Rapid and Reliable Detection of Nonsyndromic Hearing Loss Mutations by Multicolor Melting Curve Analysis

Abstract

Hearing loss is a common birth defect worldwide. The GJB2, SLC26A4, MT-RNR1 and MT-TS1 genes have been reported as major pathogenic genes in nonsyndromic hearing loss. Early genetic screening is recommended to minimize the incidence of hearing loss. We hereby described a multicolor melting curve analysis (MMCA)-based assay for simultaneous detection of 12 prevalent nonsyndromic hearing loss-related mutations. The three-reaction assay could process 30 samples within 2.5 h in a single run on a 96-well thermocycler. Allelic types of each mutation could be reproducibly obtained from 10 pg ~100 ng genomic DNA per reaction. For the mitochondrial mutations, 10% ~ 20% heteroplasmic mutations could be detected. A comparison study using 501 clinical samples showed that the MMCA assay had 100% concordance with both SNaPshot minisequencing and Sanger sequencing. We concluded that the MMCA assay is a rapid, convenient and cost-effective method for detecting the common mutations, and can be expectedly a reliable tool in preliminary screening of nonsyndromic hearing loss in the Chinese Han population.

Figure 1. The workflow of MMCA assay for the detection of nonsyndromic hearing loss-associated mutations.

Genomic DNA was extracted from the clinical samples and then added into three PCR reactions (each reaction contains the primers and the detection probes labeled three different labeled fluorophores of FAM, HEX or ROX), and subsequently PCR amplification and melting curve analysis were performed on CFX96^TM real-time system. The graphic information containing T_m values was automatically produced by the software. The genotypes of GJB2, MT-RNR1, MT-TS1, SLC26A4 and GJB3 could be confirmed by the values of T_m and ΔT_m. Black lines and colored lines represent for the melting peaks of the wild-type and their corresponding mutations types, respectively.

Figure 2. Genotyping results of nonsyndromic hearing loss-associated mutations by the MMCA assay.

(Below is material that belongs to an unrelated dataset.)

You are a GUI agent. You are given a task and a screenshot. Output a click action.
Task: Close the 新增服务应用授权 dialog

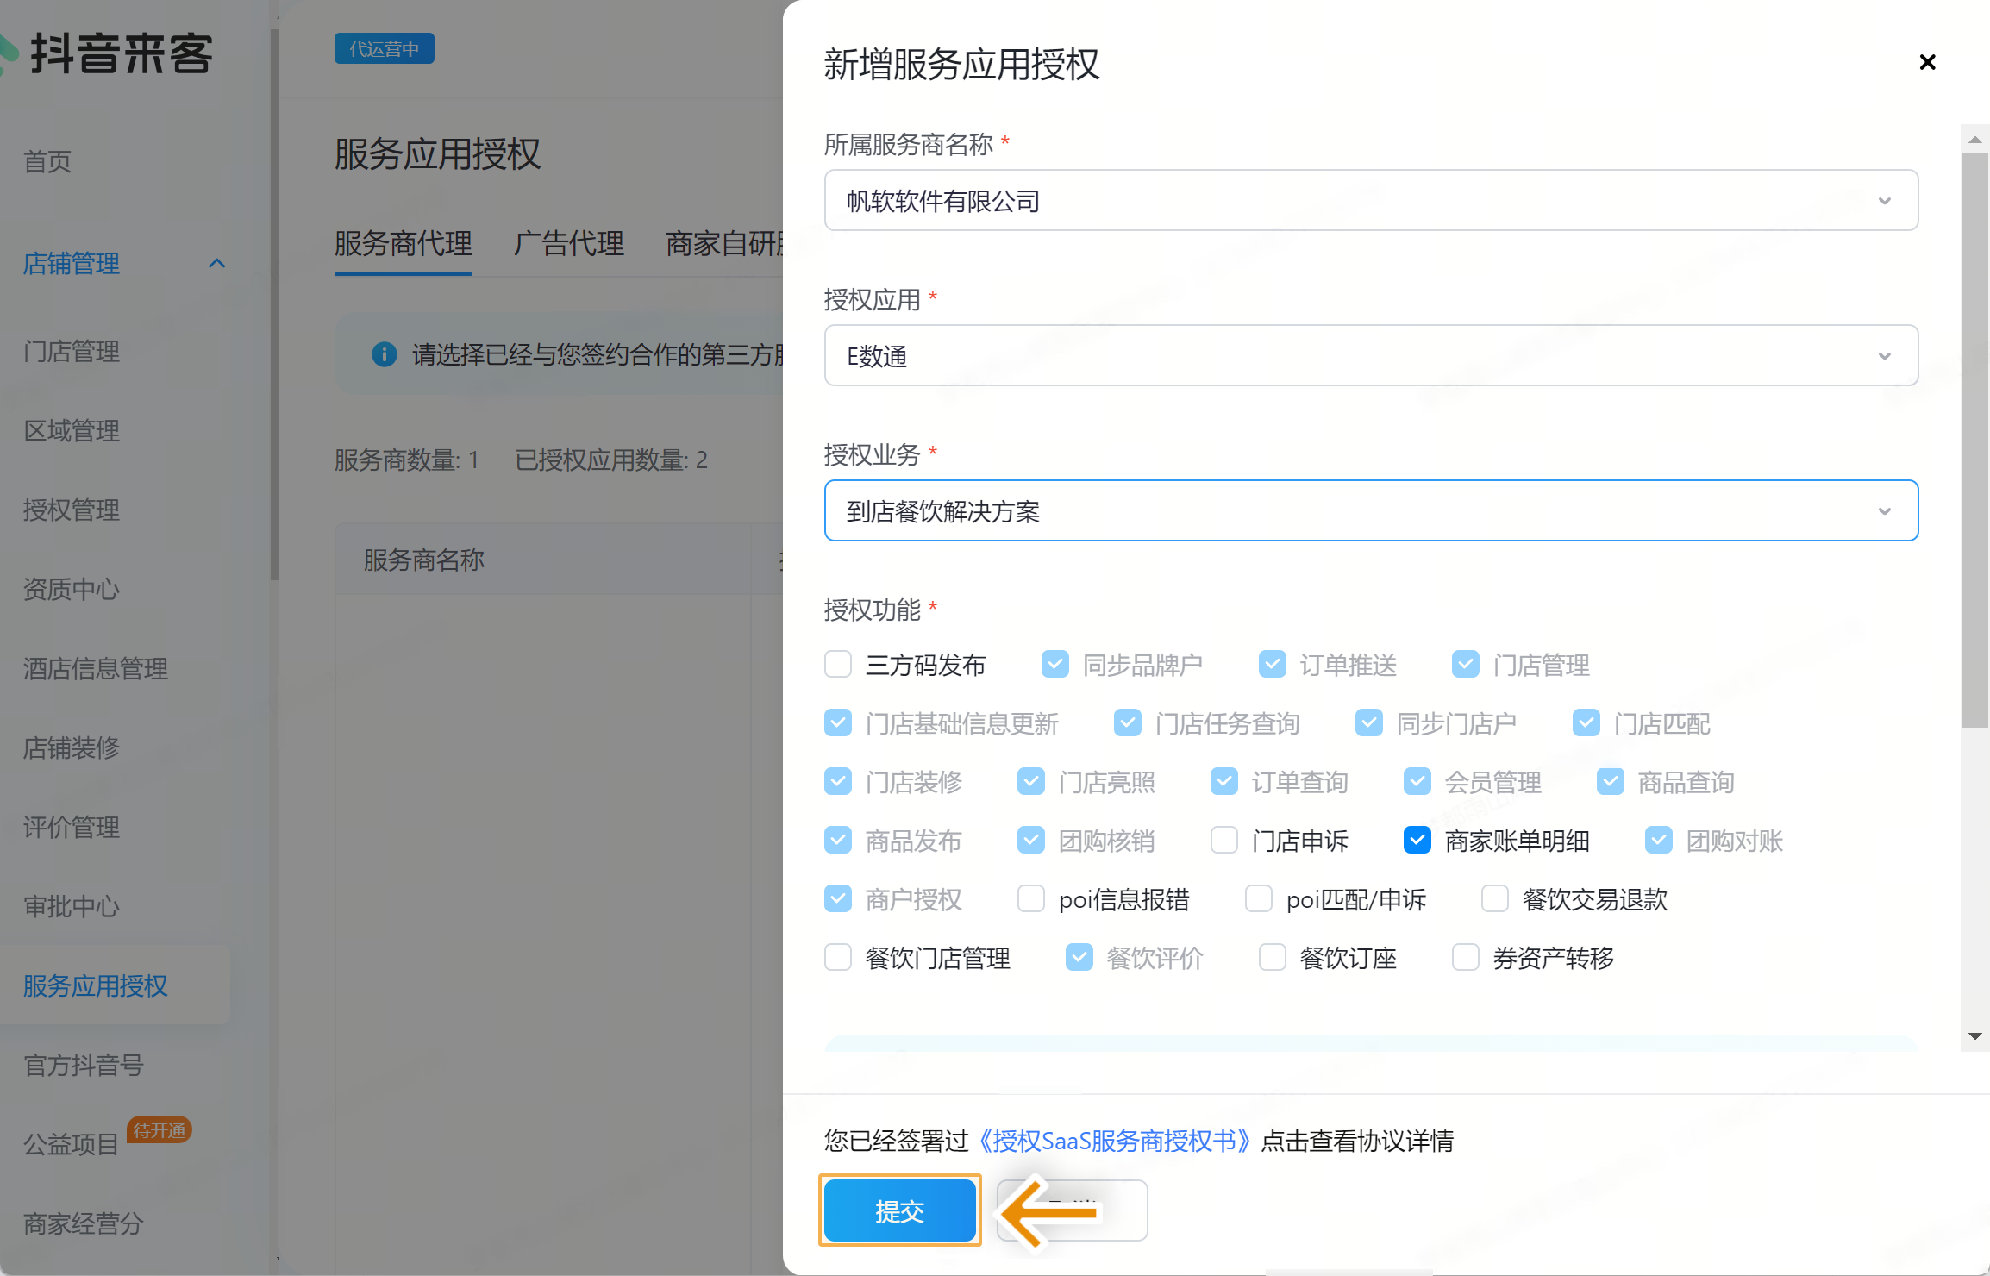1927,61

Melting curves and corresponding genotypes (box) of the 12 mutations and wild-type plasmid DNA templates are given according to the detection channels, shown by the corresponding fluorophores. (a–c) Represent the three reactions, respectively. Gray dotted lines indicate no-template control.

Figure 3. Melting curves for different percentages of mtDNA mutations.

Melting curves were from mimic mitochondrial plasmid DNA samples with different percentages (from 0%, 10%, 20%, 30%, 40%, 50%, 60%, 70%, 80%, 90%, to 100%) of A1555G (a), C1494T (b), and G7444A/A7445G mutation (c). Both wild-type and mutant-type templates were plasmid DNAs and the concentration was set at 1 × 10⁴ copies per reaction.